English football referees officiate matches in English football. The referees officiate matches that range from local football to Premier League matches. There are currently eleven different levels of referees that correspond to the ability, age and activity of the official. For a referee to move from one level to the next, both theoretical and physical assessments are taken.

== Training ==

Anyone over the age of 14 who is reasonably fit and doesn't have poor eyesight can train to be a referee. The course is split into 5 key modules, all of which must be completed to a satisfactory level before a referee is considered qualified. The first module concentrates on the laws of association football and this is closely followed by a second module on the application of the laws. Candidates must then complete the third module which is a ninety-minute theoretical examination based on the first two modules. If this is completed successfully, the aspiring referee moves onto the fourth module.
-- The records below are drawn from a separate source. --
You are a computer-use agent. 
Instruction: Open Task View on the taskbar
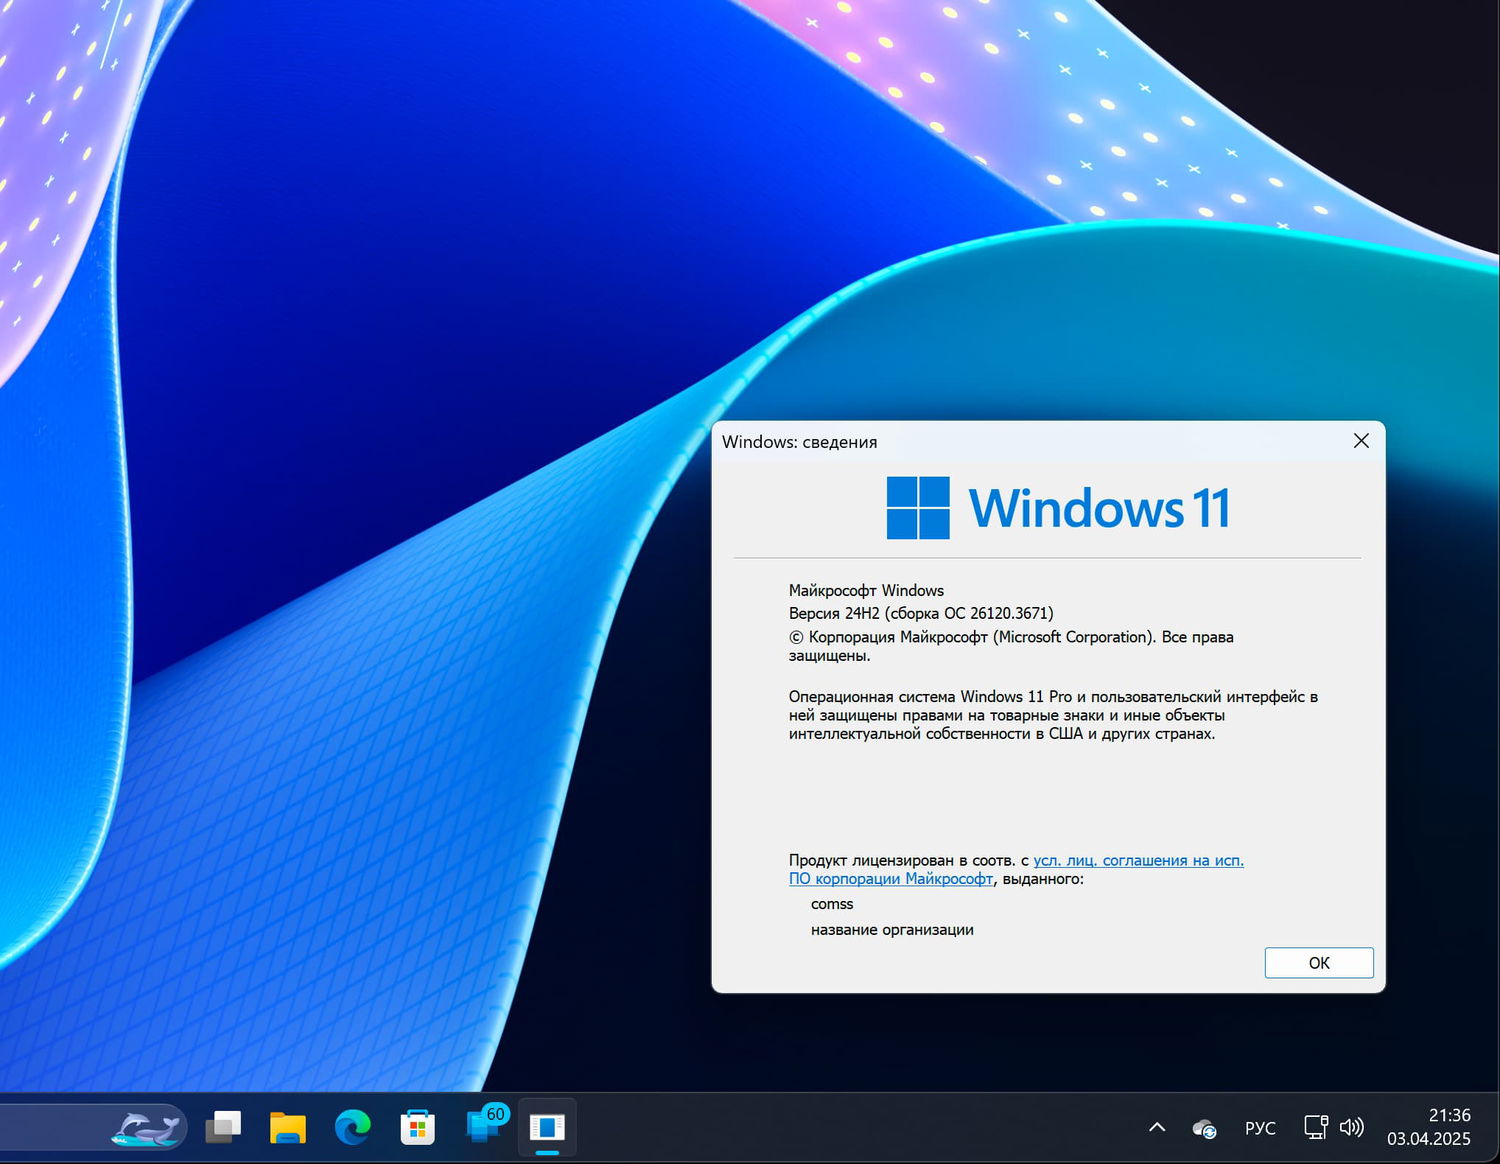coord(223,1127)
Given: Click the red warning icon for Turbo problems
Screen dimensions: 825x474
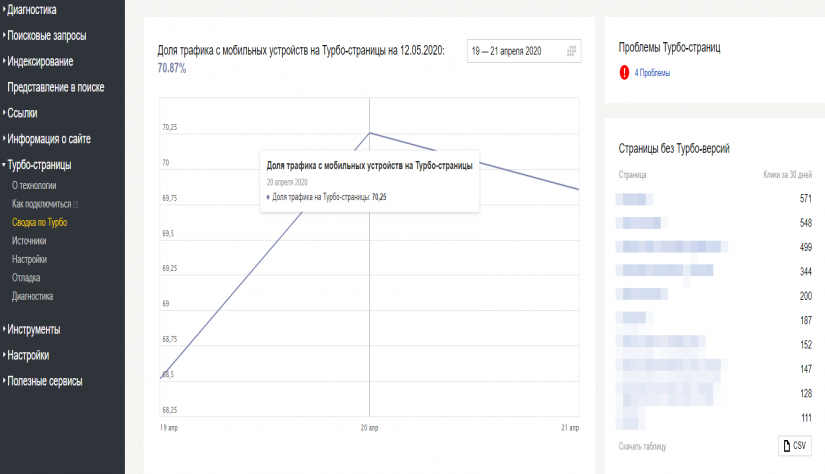Looking at the screenshot, I should (625, 73).
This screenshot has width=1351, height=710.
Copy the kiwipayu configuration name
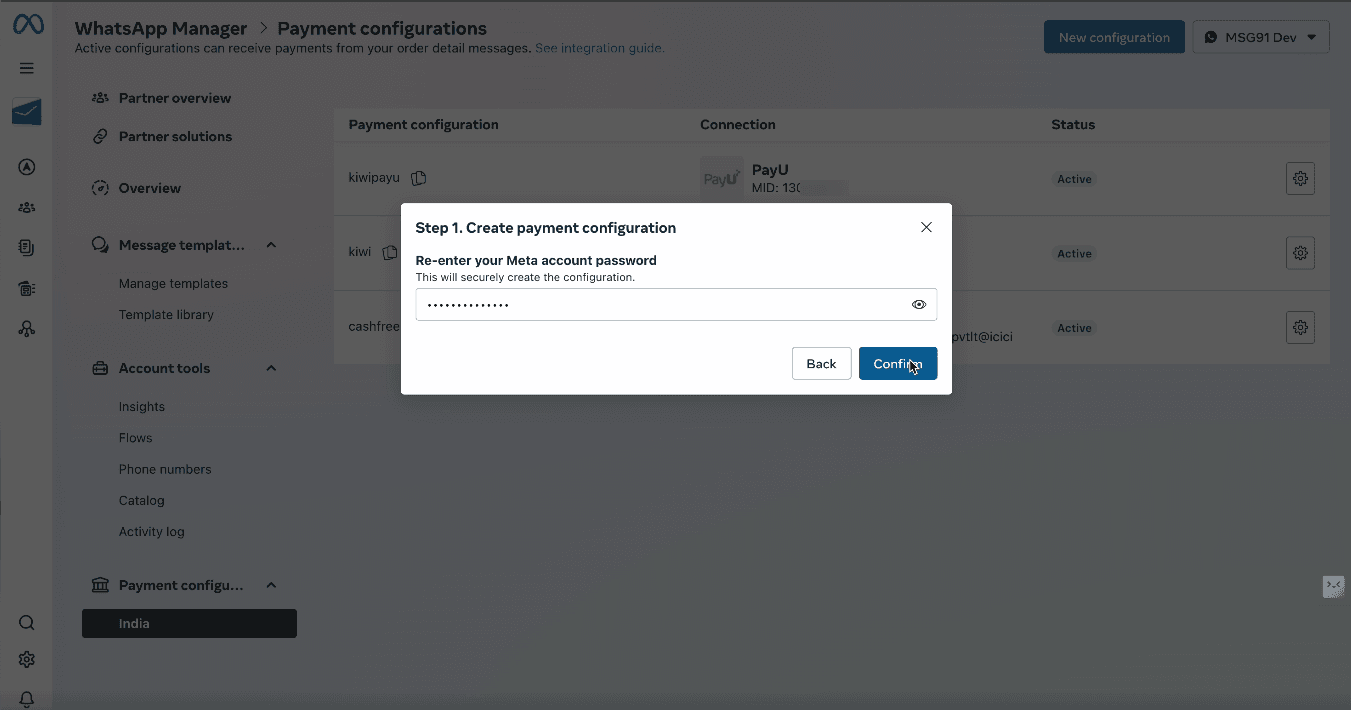tap(419, 178)
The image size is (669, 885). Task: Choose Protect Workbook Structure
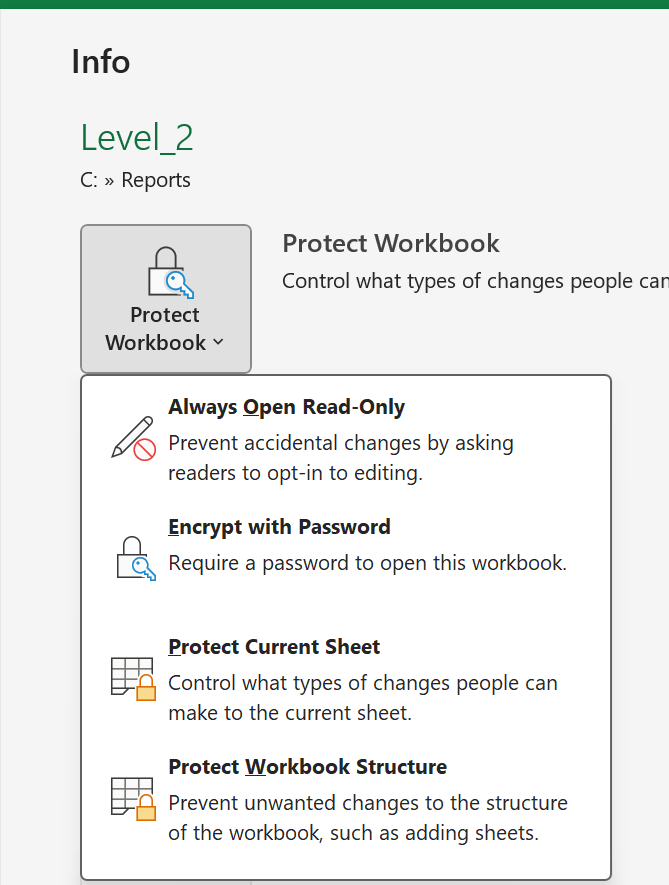[x=346, y=799]
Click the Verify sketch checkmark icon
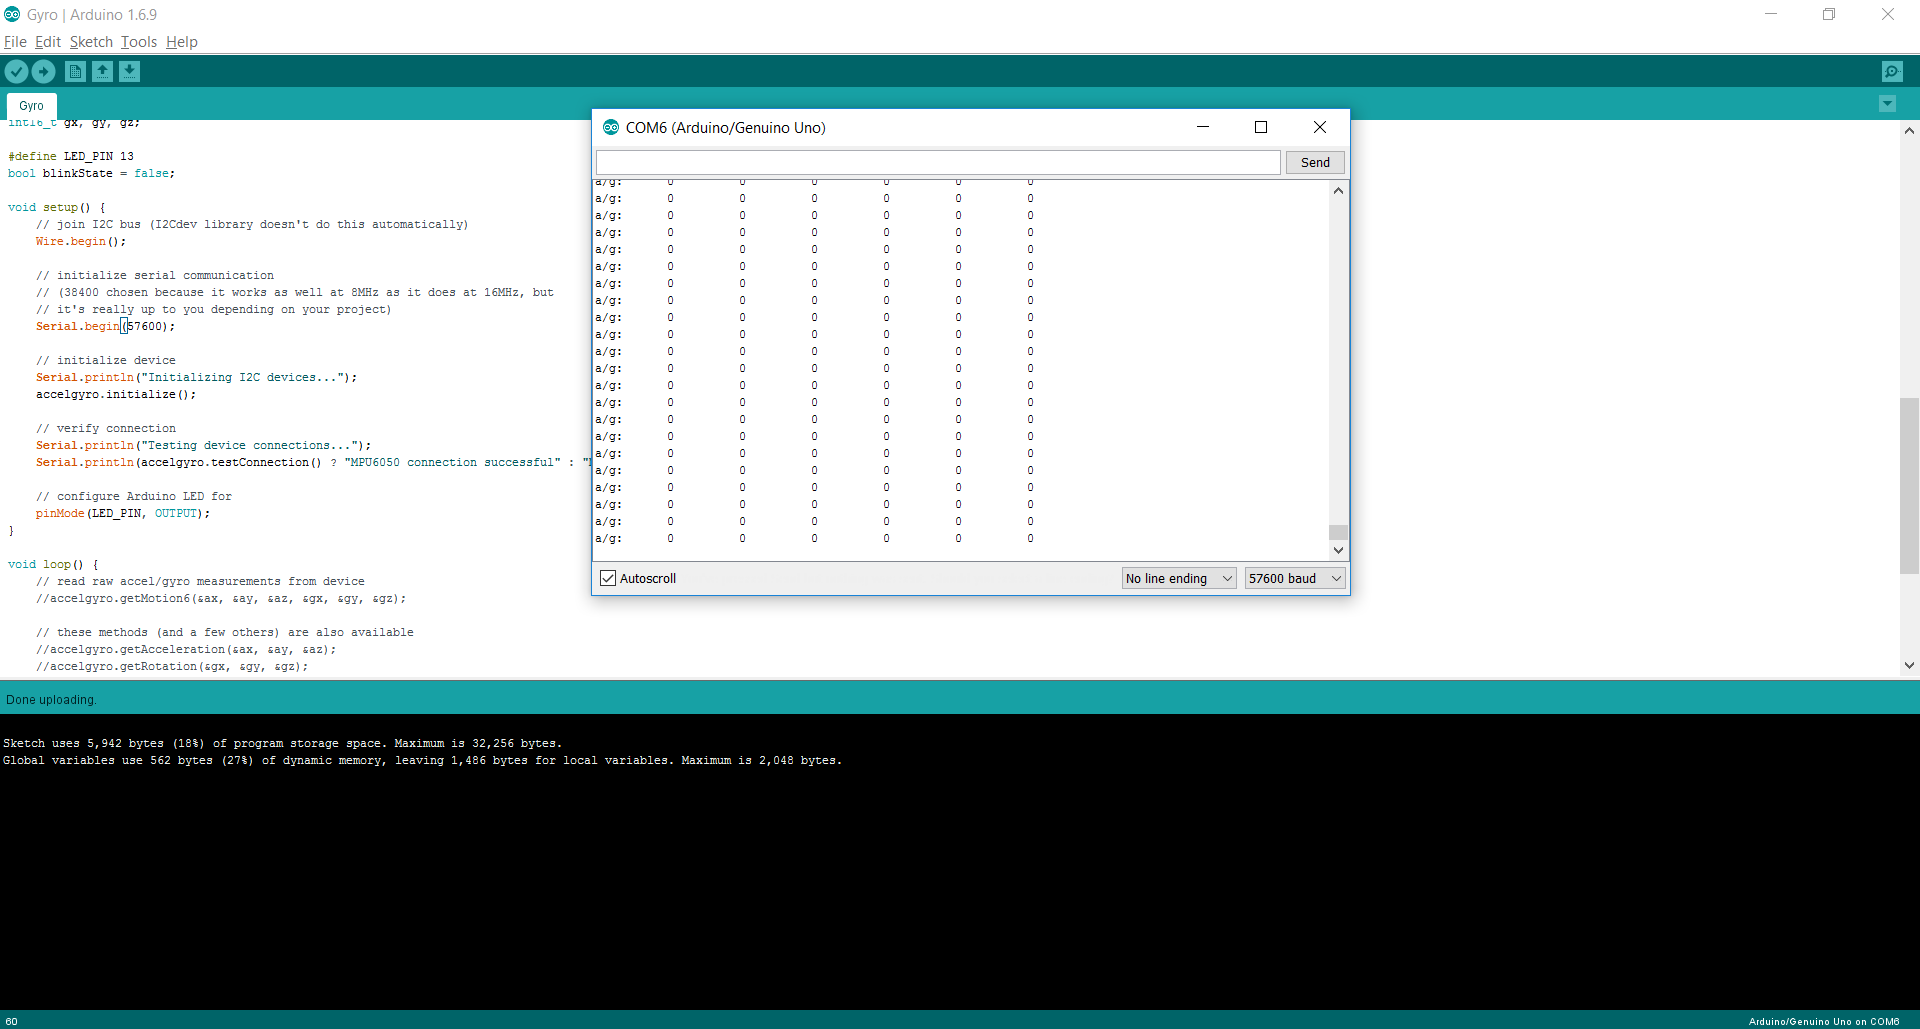1920x1029 pixels. click(x=16, y=71)
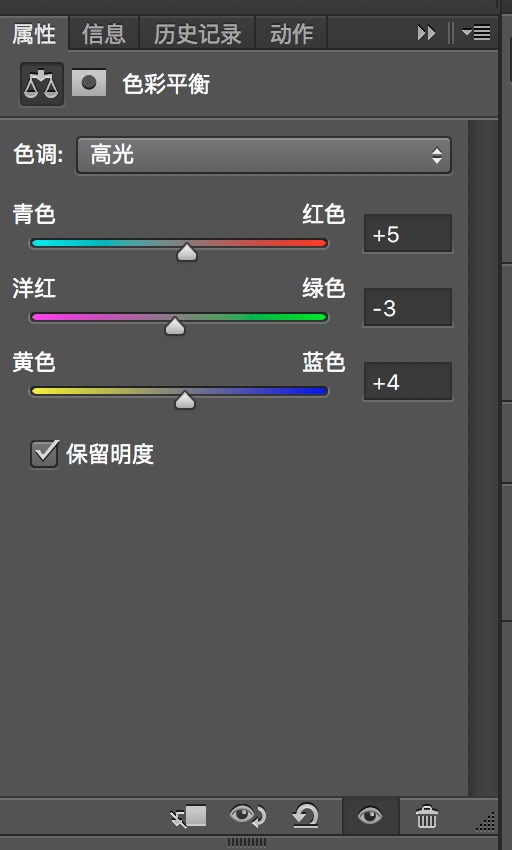Image resolution: width=512 pixels, height=850 pixels.
Task: Click the 洋红-绿色 slider handle
Action: (x=175, y=326)
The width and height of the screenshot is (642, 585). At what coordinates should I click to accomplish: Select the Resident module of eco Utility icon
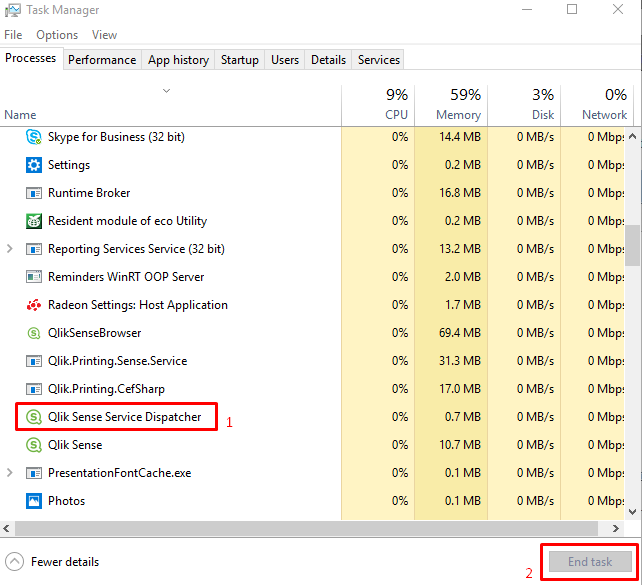click(33, 221)
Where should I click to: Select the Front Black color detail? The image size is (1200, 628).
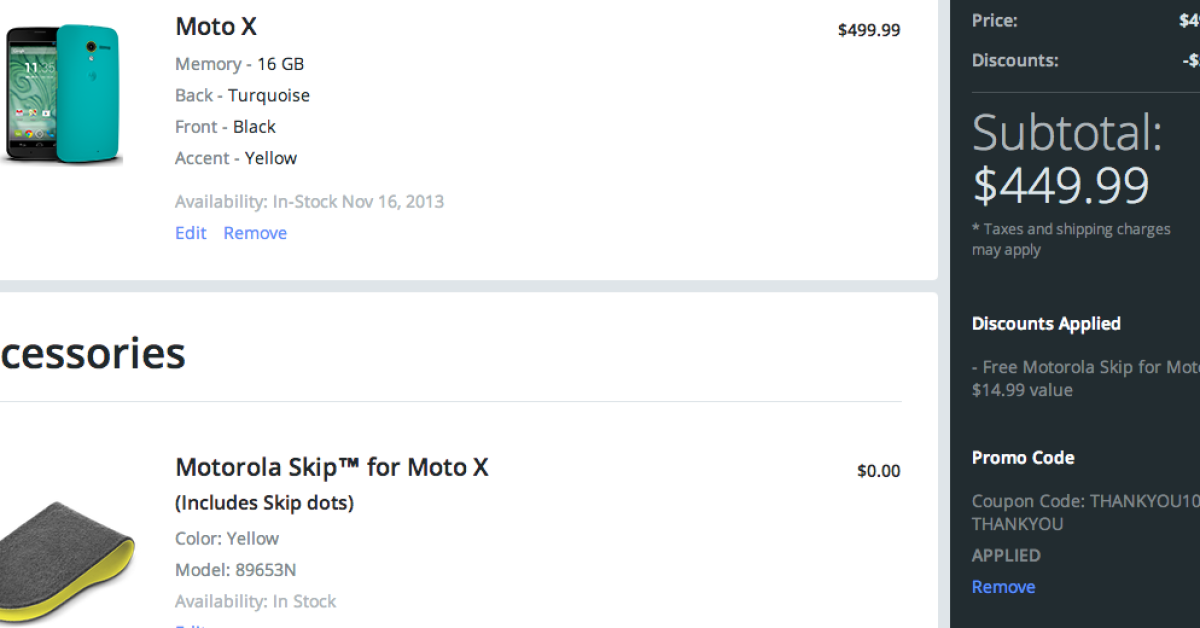click(x=225, y=127)
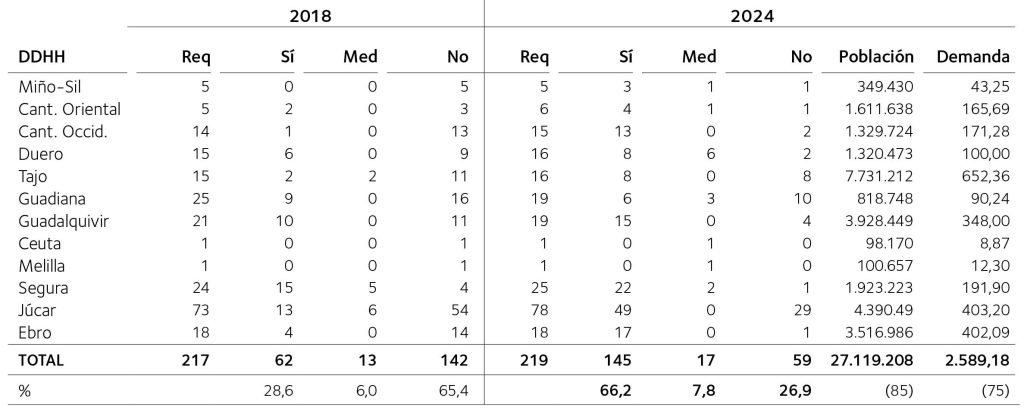Click the Segura row label
This screenshot has width=1024, height=410.
tap(44, 290)
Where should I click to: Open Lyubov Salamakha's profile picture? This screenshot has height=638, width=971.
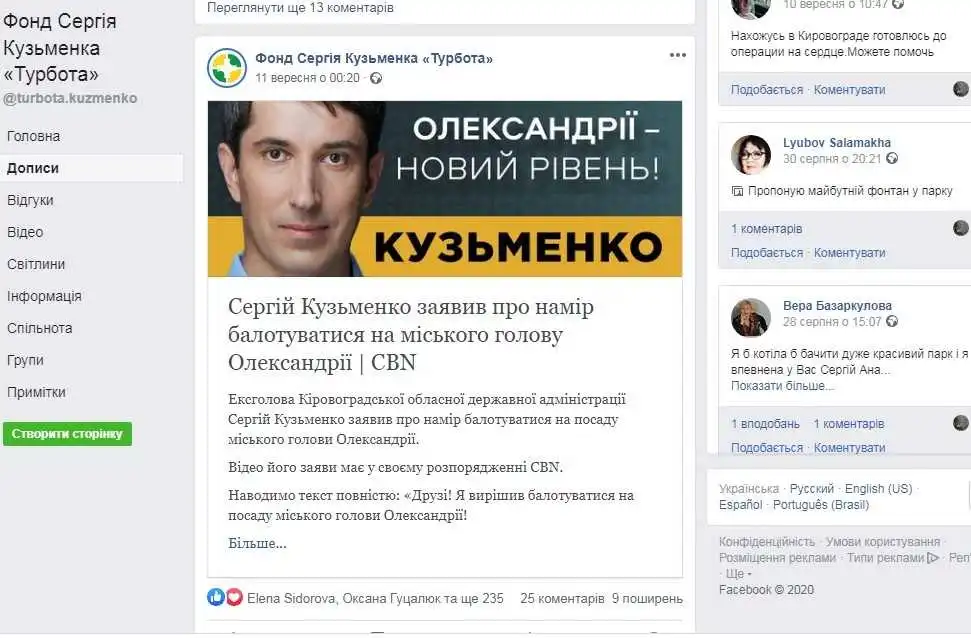(751, 154)
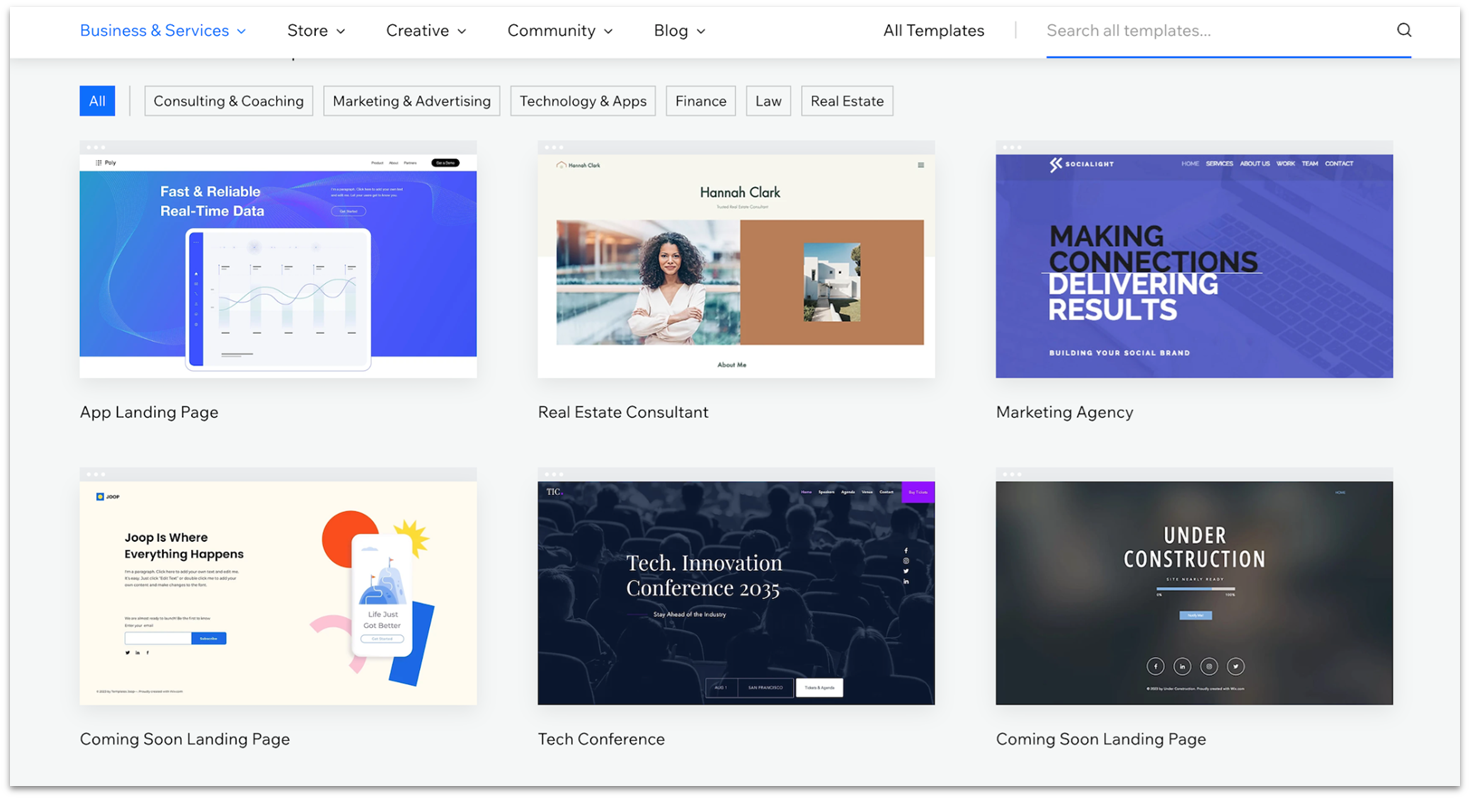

The fourth module is a probationary period in which the training referee must complete five matches as a referee. The matches need not be adult matches but can be junior or school football matches, which requires offsides to be played.

The final module consists of the candidate attending one two-hour evening session (usually on Fridays) followed by an all-day training session (on Saturdays/Sundays) run by their local football association.

== Levels ==

| International | FIFA List | Split into Elite Group, First Group, Second Group & Third Group |
| Select Group | Professional Referee | Premier League (Referee Only) |
| Select Group 2 | Professional Referee | EFL Championship (Referee Only) |
| Level 1 | National List | EFL League 1 & 2 (Referee Only) |
| Level 2a | National League (Referee Only) or Football League (Fourth Official) |  |
| Level 2b | National League North and National League South (Referee Only) or National League (Fourth Official) or Football League (Fourth Official) |  |
| Level 3 | Contributory Referees, National League North and National League South (Assistant Referee) or National League (Assistant referee) or Football League (Assistant referee) |  |
| Level 4 | Supply League Referees, Contributory League Assistant Referee |
| Level 5 | Senior County Referees, Supply League Assistant Referee |
| Level 6 | County Referees, Supply League Assistant Referee |
| Level 7 | Junior Referees, Supply League Assistant Referee |
| Level Y(8) | Youth Referee |
| Level 9 | Trainee Referee |
| Level 10 | Declared non-active Referees (back garden referee) |

English football referees are categorized into 13 levels (Levels 10-1 and then 4 "elite" levels) depending on their ability, age and activity level. A level 10 referee is inactive and may have refereed at any other level prior to their self-proclaimed inactivity. Level 9 referees are currently trainee referees, and are undertaking the basic training course that all referees must pass. As part of the course, trainee referees must officiate games and they do so at this level. Upon successful completion of the course, a referee will move up to either level 8 or level 7 depending on their age. If the referees are aged under 16, they become level 8 referees; if they are 16 or over, they automatically become level 7 referees. After completing promotion criteria as a level 7 referee, they may move up to level 6. Level 8, 7 and 6 referees are qualified to officiate only games in local league matches. Level 5 referees can officiate either at local level or on Step 6 or 7 leagues on the FA pyramid.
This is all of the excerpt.